Les "black blocs", une contestation violente qui vise surtout les "symboles"
Les "black blocs" qui ont fortement perturbé le défilé du 1er mai sont un alliage hétéroclite de militants d'ultragauche aux actions parfois spectaculaires, mais à la force de frappe limitée et qui se concentre sur des cibles symboliques, explique à l'AFP Sylvain Boulouque, historien de la gauche radicale.
Question: Qui sont ces "Black blocs"?
Réponse: Ce sont des gens vêtus de noirs et cagoulés qui viennent se placer devant la tête du cortège des manifestations, d'où leur autre nom de "Cortège de tête". Les premiers "black blocs" datent des années 1980 en Allemagne. Ils sont apparus dans d'autres pays comme la France à la fin des années 1990 au moment des grandes manifestations contre les sommets internationaux (OMC, G7, G20). C'est un mouvement international: certains vont affronter la police dans des manifestations à l'étranger. S'y s'agrègent différents groupes favorables à l'affrontement avec les forces de l'ordre issus de l'anarchisme, du marxisme-léninisme... qui espèrent pouvoir renverser le système capitaliste. Socialement, ce sont plutôt des populations de centre-villes, jeunes diplômés et issus de famille des classes moyennes/classes moyennes supérieures. Pas forcément financièrement favorisées, mais culturellement favorisées. Plusieurs générations s'y côtoient: des anciens mobilisés depuis les années 90, des intermédiaires depuis les années 2000, une nouvelle génération de 20-25 ans formée autour de la contestations de la loi travail en 2016, et les nouveaux étudiants ou lycéens qui viennent d'arriver.
Question: Où se classent-ils politiquement?
Réponse: Dans la mouvance de l'ultra gauche, qui refuse toute forme de représentation parlementaire et syndicale. Sur l'air du "Ras-le-bol de la société injuste telle qu'elle existe aujourd'hui", ils ne s'attaquent qu'à des symboles du capitalisme, comme on l'a vu hier à Paris: McDonald's, les concessions de voitures, les banques. On est purement dans la violence symbolique. Ils veulent ainsi montrer les bons combat, sachant qu'ils refusent toute réformes, qui n'aboutissent selon eux qu'à aménager le capitalisme sans le détruire. Ils sont anticapitalistes, utopistes et radicaux, prêts à utiliser des moyens d'action relativement violents contre la société et l'ordre en place. Mais il y a aussi une dimension camaraderie, fraternité, un coté suiviste. Certains ont suivi la tête de cortège car ils y ont entendu hurler "Tout le monde déteste la police": ils ne sont pas nécessairement violents mais peuvent eux aussi détester la police.
Question: Quelle est l'ampleur du phénomène, et est-il appelé à s'étendre?

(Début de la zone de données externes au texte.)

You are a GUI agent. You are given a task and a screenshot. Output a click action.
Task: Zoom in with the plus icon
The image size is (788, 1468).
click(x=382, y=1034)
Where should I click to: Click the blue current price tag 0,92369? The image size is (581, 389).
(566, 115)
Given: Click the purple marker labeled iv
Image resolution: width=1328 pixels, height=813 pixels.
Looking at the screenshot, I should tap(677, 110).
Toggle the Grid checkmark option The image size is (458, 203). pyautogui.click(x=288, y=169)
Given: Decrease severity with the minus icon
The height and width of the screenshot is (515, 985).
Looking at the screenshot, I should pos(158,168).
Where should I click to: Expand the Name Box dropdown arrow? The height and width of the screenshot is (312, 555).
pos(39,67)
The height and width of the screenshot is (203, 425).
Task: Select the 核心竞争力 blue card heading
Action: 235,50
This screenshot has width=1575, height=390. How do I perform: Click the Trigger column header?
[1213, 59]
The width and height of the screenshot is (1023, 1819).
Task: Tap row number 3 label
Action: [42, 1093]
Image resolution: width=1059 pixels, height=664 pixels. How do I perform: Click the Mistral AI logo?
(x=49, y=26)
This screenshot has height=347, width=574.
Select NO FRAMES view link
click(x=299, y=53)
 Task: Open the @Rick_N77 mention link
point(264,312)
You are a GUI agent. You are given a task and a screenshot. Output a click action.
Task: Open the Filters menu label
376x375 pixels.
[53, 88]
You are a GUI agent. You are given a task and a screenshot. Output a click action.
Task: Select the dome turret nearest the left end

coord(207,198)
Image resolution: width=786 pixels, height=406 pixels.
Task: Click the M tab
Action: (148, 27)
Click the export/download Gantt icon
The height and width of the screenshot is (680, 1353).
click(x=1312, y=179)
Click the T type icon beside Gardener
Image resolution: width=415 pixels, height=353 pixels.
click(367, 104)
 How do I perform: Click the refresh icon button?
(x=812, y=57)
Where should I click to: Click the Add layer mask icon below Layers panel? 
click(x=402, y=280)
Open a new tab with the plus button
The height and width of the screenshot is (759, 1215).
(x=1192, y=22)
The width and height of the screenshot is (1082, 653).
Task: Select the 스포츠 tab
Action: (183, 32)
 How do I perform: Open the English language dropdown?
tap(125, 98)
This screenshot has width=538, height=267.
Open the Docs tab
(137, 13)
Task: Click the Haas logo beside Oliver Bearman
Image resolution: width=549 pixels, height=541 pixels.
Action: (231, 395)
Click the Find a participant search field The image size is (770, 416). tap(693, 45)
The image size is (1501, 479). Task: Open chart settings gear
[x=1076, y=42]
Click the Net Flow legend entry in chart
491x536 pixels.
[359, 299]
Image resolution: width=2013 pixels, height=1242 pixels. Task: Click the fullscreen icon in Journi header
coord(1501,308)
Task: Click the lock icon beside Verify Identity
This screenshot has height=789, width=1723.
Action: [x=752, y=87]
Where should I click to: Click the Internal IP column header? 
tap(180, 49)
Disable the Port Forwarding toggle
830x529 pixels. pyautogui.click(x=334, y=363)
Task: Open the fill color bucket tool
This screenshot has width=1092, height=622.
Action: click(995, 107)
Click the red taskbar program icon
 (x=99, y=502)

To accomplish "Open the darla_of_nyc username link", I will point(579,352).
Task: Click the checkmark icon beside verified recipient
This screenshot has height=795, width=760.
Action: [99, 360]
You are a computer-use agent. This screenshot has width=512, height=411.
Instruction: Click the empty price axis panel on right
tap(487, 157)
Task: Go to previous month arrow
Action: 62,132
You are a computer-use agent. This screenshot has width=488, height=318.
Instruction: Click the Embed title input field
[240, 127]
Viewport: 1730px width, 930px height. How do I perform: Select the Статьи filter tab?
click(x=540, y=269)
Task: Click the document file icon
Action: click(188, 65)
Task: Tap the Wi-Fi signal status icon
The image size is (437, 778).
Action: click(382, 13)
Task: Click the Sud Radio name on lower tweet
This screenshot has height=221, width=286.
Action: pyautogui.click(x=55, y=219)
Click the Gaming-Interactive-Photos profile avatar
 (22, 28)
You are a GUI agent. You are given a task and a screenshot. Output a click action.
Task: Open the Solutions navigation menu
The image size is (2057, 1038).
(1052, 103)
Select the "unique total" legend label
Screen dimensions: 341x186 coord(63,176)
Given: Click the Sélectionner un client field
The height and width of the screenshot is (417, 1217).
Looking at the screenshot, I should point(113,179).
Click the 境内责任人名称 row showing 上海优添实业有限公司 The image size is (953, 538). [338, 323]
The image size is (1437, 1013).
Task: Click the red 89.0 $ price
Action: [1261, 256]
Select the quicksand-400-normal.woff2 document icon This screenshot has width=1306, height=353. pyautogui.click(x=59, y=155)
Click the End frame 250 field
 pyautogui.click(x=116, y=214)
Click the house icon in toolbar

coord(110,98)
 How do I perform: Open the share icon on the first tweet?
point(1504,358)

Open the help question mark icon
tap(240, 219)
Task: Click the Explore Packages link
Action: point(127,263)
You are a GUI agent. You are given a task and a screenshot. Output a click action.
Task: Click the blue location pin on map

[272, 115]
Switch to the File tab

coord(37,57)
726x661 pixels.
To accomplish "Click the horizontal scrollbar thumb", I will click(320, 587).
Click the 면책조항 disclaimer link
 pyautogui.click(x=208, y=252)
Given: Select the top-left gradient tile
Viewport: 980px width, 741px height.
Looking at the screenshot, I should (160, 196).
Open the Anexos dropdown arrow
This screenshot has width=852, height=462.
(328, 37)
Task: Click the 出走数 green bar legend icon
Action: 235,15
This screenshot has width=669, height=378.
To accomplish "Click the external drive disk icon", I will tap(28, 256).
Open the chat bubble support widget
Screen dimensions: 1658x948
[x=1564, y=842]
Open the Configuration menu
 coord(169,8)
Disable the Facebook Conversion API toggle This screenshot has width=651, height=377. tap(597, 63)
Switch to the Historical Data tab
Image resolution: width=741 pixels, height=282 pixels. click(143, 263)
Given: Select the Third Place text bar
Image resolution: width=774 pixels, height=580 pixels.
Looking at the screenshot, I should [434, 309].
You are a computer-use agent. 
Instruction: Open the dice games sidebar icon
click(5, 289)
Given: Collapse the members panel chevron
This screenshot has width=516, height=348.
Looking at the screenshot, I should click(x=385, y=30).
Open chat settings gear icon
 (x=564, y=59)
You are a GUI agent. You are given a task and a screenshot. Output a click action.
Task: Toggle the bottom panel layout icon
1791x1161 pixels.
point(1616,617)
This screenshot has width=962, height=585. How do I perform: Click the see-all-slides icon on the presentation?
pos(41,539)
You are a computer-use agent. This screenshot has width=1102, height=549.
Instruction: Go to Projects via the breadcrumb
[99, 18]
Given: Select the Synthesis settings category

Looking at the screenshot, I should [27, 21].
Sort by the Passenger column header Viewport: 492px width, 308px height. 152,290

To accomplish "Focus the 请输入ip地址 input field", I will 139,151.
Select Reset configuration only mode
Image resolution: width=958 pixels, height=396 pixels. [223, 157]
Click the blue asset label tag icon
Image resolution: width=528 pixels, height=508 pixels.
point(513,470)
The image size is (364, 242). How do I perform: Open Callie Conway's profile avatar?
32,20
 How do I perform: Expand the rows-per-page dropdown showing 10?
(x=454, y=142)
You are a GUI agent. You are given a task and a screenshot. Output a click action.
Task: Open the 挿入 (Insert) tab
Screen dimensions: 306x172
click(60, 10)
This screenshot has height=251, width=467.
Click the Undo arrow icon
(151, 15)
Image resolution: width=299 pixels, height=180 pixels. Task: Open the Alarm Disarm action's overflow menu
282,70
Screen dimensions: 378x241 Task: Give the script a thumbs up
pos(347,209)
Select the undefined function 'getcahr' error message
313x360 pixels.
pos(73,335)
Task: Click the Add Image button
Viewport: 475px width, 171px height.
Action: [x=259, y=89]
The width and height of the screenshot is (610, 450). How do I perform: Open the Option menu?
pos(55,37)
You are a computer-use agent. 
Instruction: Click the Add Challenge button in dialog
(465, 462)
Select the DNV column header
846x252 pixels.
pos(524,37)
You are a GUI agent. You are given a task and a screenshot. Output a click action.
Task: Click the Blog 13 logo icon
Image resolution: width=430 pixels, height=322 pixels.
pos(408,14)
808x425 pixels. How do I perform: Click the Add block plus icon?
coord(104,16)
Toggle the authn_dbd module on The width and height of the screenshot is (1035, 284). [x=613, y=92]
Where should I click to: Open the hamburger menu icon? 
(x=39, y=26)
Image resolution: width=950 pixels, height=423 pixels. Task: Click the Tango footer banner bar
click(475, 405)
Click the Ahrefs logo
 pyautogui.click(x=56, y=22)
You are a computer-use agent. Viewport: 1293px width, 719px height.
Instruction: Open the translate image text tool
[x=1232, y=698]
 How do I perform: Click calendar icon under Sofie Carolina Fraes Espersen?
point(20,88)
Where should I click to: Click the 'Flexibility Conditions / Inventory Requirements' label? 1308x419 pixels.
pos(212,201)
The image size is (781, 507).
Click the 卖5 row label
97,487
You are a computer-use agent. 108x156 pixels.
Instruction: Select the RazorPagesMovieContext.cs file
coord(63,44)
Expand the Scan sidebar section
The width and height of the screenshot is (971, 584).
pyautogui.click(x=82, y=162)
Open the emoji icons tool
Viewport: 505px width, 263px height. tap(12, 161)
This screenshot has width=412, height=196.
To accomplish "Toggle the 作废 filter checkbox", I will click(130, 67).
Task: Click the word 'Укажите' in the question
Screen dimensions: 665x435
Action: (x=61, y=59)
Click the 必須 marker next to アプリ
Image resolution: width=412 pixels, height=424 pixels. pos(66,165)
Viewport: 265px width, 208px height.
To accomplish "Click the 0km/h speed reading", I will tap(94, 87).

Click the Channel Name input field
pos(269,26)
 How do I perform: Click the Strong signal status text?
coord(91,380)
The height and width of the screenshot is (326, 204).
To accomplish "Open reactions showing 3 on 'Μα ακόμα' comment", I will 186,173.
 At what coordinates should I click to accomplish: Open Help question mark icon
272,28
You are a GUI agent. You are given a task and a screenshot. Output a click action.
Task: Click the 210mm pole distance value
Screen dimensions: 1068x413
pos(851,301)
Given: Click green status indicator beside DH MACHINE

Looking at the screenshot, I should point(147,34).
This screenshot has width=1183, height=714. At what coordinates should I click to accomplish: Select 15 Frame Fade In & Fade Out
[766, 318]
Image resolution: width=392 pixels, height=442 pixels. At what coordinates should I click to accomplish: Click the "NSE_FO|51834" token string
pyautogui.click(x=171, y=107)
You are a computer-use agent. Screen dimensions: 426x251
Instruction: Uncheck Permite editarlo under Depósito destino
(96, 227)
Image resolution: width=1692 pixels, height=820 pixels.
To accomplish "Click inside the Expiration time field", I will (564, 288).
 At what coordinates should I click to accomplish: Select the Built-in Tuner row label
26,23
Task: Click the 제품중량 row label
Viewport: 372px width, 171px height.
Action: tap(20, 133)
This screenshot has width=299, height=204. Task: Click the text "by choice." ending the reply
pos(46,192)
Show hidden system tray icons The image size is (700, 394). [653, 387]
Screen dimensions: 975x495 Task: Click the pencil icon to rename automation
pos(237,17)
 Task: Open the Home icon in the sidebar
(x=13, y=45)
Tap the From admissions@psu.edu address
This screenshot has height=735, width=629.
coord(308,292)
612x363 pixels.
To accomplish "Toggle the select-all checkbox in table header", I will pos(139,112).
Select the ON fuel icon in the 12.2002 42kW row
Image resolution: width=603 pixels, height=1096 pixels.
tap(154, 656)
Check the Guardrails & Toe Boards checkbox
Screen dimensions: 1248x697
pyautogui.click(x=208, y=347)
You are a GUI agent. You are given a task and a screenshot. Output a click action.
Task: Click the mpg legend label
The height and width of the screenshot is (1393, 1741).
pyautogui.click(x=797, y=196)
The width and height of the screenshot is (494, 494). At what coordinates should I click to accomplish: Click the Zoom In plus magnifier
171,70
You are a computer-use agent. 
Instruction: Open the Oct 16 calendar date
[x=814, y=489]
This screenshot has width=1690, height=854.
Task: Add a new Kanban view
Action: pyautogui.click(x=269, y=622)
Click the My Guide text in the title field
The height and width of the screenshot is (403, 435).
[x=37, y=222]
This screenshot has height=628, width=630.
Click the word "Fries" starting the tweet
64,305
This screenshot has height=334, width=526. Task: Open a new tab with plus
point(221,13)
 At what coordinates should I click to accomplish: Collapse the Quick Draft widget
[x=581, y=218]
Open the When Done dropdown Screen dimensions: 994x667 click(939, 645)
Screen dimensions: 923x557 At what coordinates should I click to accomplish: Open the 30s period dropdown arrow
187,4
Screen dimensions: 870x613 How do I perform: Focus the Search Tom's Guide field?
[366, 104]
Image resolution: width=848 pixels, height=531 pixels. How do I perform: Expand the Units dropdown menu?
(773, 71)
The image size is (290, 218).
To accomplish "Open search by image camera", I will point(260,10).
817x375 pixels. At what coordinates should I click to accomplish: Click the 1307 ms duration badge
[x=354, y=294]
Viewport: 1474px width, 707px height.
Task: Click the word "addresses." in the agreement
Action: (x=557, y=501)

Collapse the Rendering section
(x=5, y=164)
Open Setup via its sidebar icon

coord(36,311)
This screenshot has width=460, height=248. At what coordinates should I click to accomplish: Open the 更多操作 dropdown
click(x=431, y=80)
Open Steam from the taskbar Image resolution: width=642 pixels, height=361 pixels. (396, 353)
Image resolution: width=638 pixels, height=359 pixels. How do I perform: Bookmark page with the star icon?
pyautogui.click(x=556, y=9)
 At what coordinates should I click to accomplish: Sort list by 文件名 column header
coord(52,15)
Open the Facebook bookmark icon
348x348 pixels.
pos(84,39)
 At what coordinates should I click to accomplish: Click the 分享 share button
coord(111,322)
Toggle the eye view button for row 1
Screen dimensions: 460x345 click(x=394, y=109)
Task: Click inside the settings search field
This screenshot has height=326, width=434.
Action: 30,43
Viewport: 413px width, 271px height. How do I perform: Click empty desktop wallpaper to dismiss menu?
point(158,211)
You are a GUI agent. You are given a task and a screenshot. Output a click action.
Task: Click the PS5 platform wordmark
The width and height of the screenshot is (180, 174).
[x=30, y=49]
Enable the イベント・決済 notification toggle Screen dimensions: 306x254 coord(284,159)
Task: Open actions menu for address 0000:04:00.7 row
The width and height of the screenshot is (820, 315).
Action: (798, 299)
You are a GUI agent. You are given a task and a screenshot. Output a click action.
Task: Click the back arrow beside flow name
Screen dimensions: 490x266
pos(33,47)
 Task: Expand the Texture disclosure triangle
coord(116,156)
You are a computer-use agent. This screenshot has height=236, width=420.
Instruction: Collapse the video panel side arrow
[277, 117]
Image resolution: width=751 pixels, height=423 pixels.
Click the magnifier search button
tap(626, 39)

Réponse: En comptant très large on a un spectre d'une petite dizaine de milliers de personnes, c'est très peu par rapport au reste de la société. L'audience de la gauche radicale aujourd'hui est relativement faible. Il ne faut pas grossir le phénomène de violence urbaine, car il est marginal en France. Depuis une centaine d'années, les manifestations violentes y sont un phénomène tout à fait relatif. Mais avec l'information en continue, ces actes sont repris en boucle et sans regard distancié, ça donne "Paris est à feu et à sang" alors qu'il y a que quelques voitures qui brûlent. A priori le phénomène des "black blocs" ne va pas s'arrêter. Il va y avoir des hauts, des bas, des pics, des reformations. Ça dépend des projets de loi gouvernementaux. Mais il a un potentiel de croissance, notamment si le gouvernement ne veut rien négocier. Certains peuvent alors se dire que s'il n'y a rien à gagner, il faut se tourner vers d'autres formes d'action politique, et la violence en est une. Il y a aussi un potentiel de révolte contre la violence policière, plus forte qu'avant, qui peut favoriser un jour le rapprochement avec des jeunes de banlieue. Autre risque, si certains sont condamnés à de la prison, ils peuvent y développer une haine des autorités encore plus forte. Mais s'il y a des risques, il n'y a jusqu’ici aucun appel à une violence plus radicale: on est encore dans un aspect quasiment carnavalesque, on s'en prend à des symboles.